*REQUIREMENT*. The answer must be every line from the entries below that contains "heading".

Dataset excerpts:
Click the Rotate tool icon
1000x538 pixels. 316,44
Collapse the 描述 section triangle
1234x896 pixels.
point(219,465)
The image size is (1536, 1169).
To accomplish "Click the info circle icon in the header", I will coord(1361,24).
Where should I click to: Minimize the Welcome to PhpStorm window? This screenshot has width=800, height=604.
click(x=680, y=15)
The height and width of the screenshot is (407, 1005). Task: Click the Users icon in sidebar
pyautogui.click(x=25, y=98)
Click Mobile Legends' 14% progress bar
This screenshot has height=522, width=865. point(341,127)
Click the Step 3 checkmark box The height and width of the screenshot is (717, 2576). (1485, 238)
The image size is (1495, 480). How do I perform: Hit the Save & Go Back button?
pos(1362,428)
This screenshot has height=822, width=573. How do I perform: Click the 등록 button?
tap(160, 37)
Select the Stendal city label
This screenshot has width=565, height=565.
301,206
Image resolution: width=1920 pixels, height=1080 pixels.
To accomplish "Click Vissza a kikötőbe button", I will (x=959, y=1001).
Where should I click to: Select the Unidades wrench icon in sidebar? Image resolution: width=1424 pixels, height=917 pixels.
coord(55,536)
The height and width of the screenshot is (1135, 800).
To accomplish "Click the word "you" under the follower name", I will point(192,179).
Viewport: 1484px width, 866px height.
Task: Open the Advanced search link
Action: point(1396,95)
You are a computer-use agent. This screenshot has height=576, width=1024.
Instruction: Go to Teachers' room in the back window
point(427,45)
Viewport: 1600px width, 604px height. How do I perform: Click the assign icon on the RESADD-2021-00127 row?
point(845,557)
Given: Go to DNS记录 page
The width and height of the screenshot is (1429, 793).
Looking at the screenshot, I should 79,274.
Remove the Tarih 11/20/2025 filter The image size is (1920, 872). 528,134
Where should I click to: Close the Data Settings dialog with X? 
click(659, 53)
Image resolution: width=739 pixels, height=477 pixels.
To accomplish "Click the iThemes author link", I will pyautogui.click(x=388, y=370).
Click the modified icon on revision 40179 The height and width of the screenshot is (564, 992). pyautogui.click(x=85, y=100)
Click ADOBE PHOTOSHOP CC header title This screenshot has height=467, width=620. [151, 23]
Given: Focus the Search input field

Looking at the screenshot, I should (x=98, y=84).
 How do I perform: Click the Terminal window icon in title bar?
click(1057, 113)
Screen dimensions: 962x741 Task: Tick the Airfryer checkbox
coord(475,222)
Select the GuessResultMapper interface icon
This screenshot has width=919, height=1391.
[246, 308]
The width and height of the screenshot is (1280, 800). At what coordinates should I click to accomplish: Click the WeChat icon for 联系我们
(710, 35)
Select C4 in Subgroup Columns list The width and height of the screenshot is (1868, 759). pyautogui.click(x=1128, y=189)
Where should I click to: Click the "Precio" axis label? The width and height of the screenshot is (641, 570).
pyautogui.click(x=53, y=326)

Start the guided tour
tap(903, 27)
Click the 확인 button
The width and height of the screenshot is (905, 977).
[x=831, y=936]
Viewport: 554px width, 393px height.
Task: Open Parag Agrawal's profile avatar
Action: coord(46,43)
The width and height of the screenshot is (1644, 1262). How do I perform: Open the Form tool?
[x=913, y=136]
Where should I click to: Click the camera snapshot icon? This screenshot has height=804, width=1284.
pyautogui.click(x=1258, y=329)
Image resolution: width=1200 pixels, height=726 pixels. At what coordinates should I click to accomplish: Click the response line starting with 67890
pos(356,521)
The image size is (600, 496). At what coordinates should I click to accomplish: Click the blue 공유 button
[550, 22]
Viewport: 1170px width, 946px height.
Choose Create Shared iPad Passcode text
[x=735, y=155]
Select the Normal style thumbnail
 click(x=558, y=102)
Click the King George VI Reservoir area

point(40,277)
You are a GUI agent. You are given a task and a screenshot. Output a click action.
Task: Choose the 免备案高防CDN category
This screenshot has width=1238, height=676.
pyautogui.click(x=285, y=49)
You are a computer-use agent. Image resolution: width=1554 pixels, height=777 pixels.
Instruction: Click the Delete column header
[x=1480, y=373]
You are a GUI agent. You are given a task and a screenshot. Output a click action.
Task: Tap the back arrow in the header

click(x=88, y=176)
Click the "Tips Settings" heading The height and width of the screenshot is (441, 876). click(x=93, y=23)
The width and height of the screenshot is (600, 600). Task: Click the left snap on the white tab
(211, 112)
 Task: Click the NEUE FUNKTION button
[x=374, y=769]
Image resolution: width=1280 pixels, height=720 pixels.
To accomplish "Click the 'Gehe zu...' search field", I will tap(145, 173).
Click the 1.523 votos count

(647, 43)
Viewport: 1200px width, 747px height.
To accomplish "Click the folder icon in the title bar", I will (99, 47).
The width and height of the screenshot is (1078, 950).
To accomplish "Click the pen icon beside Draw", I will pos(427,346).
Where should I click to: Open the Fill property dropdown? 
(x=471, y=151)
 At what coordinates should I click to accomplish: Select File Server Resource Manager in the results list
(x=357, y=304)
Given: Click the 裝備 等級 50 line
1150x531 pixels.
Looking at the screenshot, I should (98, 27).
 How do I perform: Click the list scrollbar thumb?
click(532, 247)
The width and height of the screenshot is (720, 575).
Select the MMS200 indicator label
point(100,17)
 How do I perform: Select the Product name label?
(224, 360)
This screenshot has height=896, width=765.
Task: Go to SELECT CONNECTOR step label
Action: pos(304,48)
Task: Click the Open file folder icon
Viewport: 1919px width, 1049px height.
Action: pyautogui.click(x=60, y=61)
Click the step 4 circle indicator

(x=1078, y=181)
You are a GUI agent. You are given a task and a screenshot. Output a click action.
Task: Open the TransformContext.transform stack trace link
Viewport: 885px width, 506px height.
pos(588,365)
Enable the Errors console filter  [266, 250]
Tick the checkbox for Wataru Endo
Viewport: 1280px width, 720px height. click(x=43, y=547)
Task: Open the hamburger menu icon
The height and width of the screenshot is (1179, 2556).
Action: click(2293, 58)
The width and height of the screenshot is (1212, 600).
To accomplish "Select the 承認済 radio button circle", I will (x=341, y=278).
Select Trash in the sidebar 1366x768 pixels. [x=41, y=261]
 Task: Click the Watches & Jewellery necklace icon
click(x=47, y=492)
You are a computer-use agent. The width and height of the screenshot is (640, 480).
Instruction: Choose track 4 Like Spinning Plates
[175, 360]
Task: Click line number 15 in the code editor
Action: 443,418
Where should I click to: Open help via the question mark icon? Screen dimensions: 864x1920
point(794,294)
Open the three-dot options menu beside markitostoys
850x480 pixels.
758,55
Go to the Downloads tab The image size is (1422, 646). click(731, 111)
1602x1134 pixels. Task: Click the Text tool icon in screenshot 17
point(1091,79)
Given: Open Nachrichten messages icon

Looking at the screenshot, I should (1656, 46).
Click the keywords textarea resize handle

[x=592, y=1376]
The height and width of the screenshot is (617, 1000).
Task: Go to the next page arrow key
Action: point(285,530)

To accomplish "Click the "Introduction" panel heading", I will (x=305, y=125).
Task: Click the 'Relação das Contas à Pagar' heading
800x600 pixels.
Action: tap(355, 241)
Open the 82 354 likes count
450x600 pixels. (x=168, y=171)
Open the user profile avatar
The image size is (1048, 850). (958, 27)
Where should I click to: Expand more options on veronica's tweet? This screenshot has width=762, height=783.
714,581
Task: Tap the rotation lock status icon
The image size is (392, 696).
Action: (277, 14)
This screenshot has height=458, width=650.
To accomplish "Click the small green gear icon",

*ANSWER TO THE PROBLEM*.
Click the "Tips Settings" heading The height and width of the screenshot is (441, 876). click(x=93, y=23)
To accomplish "Click the "Introduction" panel heading", I will (x=305, y=125).
Task: Click the 'Relação das Contas à Pagar' heading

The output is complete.